> QUOTED PASSAGE:

+--

During the omicron surge, however, those numbers dropped sharply to about 40% for protection against hospitalization overall, regardless of the time since vaccination.
When the researchers parsed the data by severity of illness, they found that vaccine effectiveness against critical illness among hospitalized adolescents remained high, at 79%, but had fallen to 20% for less severe illness.
The new study is among the first to look at vaccine effectiveness in relation to severity of illness among hospitalized patients. It’s possible that this trend would appear among adult patients, too, if they were analyzed similarly, said Eli Rosenberg, deputy director for science at the New York state Department of Health.
“This split along critical, noncritical is interesting,” he said. “This definitely adds a new layer.”
In children ages 5 to 11 years, full vaccination had an effectiveness of 68% against hospitalization overall. Those data were gathered during the omicron surge, because these children became eligible for vaccination only on Nov. 2. There were too few to analyze effectiveness by severity of illness.
About 78% of all hospitalized adolescents in the study, and 82% of younger children, had one or more underlying medical conditions, like obesity, autoimmune diseases or respiratory problems, including asthma.
The study suggests that the vaccine protected a majority of these children from the worst outcomes, said Dr. Luciana Borio, a former acting chief scientist at the Food and Drug Administration.
“It really validates the importance of vaccines for children 5 and older, and especially for those that are immunocompromised or have underlying medical conditions,” she said.
The omicron variant can partly dodge immune defenses, so it is not surprising that the vaccines did not do as well as against the delta variant, she and others said. Another recent study showed that in adolescents ages 12 to 17, two doses of the vaccine also offered virtually no defense against moderate illness caused by the omicron variant. (Booster doses are now recommended for all Americans ages 12 and older.)

+--

> DATASET EXTRACT:

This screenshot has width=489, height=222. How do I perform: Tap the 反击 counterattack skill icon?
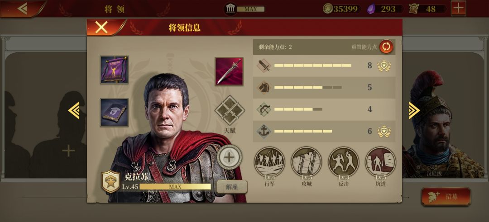pyautogui.click(x=343, y=162)
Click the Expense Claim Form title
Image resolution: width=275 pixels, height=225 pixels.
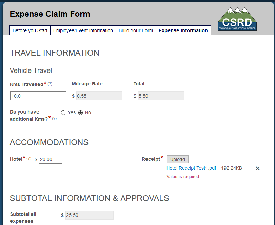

+--

> WHAT YOU NEED TO DO:
[1] In the article on vaccine effectiveness in children, how effective was full vaccination against hospitalization overall for children ages 5 to 11?
[2] Continue the article on vaccine effectiveness in children from its last sentence.

> ANSWERS PER TASK:
[1] 68%

[2]
The large discrepancy in vaccine effectiveness between those who needed life support and those who did not may be due in part to the wide range of symptoms for which children were hospitalized. About 1 in 4 adolescents in the study required life-supporting interventions like mechanical ventilation or extracorporeal membrane oxygenation.
Dr. Marietta Vazquez, an infectious diseases specialist at Yale School of Medicine who was not involved in the study, said that, in her experience, most children who were hospitalized during the omicron surge recovered quickly.
“The children who we saw admitted — they were either very, very sick, or they were mostly admitted because they were infected and they had high fevers or they had low oxygen saturation,” she said.
Parents also seemed more inclined to bring young children to the hospital during the omicron surge, Vazquez added: “There’s such concern and fear about COVID.”
Some researchers have theorized that the decline in vaccine protection among adolescents resulted from waning effectiveness over time — that is, adolescents may not have been as well protected during the omicron surge because too much time had elapsed since their immunizations.
But the new study found that vaccine effectiveness against the omicron variant was 43% up to 22 weeks after immunization, and 38% between 23 and 44 weeks. Waning immunity appeared to be less a factor than the variant itself.
“It looked like it was more omicron-related,” Patel said.
Most of the vaccinated adolescents in the new study had received just two doses. There were not enough of those who had received a third dose to evaluate its benefit, but a previous study suggested that a booster shot drastically improved protection against moderate illness in this age group, as it does in adults.
“I really think children should get three doses, and that I hope will raise these numbers,” said Akiko Iwasaki, an immunologist at Yale University. Only about 14% of children 12 and older have received a booster dose.